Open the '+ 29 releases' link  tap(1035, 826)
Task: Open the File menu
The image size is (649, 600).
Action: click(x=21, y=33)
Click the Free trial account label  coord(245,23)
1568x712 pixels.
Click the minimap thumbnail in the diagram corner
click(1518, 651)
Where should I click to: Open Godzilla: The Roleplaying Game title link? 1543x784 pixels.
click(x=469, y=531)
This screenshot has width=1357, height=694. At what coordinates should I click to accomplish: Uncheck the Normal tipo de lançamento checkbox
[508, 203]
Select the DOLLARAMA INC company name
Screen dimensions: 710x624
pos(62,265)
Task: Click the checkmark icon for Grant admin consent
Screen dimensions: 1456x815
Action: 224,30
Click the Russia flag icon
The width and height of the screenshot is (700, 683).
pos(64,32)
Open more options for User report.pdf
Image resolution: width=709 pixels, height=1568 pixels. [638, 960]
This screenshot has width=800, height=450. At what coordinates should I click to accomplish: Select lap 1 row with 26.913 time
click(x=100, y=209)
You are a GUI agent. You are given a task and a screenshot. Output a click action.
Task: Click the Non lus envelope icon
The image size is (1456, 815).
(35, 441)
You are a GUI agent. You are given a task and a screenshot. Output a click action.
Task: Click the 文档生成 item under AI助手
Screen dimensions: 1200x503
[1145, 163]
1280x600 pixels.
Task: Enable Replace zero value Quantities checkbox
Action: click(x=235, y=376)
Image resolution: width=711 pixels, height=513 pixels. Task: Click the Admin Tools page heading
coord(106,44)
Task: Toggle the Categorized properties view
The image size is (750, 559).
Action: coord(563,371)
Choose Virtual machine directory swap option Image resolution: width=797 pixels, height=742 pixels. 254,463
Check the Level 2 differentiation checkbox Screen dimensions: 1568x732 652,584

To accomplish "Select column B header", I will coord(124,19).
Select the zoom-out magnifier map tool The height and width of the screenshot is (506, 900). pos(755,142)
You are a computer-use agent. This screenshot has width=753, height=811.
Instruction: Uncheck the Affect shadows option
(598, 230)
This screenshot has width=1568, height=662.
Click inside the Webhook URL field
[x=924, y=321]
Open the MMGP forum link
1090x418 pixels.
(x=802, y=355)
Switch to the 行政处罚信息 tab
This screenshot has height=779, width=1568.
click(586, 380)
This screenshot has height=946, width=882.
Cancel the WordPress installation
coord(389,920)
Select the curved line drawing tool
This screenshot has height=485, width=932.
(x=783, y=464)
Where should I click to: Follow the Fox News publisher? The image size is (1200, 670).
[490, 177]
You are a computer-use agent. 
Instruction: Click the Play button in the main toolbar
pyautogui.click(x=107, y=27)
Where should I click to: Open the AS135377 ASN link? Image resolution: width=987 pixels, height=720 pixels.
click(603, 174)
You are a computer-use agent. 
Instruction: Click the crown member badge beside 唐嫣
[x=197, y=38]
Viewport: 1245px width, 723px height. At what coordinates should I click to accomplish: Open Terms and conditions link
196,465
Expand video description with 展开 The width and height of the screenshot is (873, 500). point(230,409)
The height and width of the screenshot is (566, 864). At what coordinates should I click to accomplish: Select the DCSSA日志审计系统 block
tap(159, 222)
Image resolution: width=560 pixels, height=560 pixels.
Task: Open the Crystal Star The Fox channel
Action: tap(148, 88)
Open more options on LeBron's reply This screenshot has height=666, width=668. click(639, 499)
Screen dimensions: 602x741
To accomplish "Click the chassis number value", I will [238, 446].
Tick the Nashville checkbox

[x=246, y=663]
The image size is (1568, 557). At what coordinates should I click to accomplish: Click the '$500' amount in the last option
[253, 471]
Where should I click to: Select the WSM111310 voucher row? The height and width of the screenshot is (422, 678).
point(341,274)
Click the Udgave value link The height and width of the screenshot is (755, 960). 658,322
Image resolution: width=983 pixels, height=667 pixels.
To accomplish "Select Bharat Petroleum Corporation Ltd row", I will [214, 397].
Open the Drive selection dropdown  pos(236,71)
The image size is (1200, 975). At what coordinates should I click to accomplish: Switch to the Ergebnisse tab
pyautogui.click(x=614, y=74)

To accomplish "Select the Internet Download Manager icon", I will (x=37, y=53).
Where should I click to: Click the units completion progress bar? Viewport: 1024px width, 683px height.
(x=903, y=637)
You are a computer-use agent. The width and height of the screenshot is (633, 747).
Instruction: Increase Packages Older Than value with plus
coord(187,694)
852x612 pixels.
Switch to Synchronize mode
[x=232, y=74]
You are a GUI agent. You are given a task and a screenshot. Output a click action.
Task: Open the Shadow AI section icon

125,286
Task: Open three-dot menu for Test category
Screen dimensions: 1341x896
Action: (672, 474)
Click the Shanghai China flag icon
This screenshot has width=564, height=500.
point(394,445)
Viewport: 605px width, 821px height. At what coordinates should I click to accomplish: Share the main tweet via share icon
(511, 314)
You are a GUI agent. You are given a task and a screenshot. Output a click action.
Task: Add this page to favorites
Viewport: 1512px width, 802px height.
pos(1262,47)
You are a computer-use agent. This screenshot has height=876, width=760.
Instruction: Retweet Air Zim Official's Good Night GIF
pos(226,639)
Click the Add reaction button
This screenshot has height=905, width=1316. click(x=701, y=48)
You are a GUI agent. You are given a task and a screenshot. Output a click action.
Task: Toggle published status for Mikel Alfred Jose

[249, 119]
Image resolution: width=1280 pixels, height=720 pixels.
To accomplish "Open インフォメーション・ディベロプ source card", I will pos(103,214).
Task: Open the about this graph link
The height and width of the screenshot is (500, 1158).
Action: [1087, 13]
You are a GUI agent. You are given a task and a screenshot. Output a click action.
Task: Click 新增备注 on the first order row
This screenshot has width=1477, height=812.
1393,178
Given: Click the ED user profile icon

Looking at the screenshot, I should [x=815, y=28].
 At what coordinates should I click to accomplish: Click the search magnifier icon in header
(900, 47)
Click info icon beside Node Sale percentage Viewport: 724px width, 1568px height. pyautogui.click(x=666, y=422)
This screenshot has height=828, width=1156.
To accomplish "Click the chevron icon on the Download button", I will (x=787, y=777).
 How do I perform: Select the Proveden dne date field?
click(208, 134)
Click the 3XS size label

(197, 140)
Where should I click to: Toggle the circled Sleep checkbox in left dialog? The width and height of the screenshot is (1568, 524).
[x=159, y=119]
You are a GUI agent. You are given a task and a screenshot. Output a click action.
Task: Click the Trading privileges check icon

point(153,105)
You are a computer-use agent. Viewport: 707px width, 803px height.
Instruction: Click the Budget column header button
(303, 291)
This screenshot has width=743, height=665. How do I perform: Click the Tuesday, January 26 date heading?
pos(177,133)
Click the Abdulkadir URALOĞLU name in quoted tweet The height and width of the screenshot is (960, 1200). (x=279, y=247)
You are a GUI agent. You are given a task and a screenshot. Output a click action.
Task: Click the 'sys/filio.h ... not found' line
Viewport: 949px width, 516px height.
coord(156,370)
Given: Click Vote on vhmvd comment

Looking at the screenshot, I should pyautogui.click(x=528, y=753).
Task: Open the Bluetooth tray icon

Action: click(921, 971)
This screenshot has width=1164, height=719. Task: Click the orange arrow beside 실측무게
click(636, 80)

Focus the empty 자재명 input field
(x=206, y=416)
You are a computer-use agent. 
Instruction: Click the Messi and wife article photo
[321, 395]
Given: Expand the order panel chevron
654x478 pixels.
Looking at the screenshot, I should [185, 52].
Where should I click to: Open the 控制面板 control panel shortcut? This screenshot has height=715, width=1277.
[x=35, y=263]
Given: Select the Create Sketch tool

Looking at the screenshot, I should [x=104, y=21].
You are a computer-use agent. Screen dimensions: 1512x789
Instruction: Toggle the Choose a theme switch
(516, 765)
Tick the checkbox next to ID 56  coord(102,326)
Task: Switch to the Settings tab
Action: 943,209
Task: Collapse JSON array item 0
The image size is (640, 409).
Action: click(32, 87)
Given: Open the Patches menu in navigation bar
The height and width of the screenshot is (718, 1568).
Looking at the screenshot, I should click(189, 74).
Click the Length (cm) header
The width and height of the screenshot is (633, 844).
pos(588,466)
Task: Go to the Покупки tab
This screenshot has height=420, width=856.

EXERCISE:
The response must hold only the lines above from the line with "Viewport: 605px width, 821px" through the line with "Task: Add this page to favorites", each copied exactly, both ends kept.

ANSWER BOX:
Viewport: 605px width, 821px height. At what coordinates should I click to accomplish: Share the main tweet via share icon
(511, 314)
You are a GUI agent. You are given a task and a screenshot. Output a click action.
Task: Add this page to favorites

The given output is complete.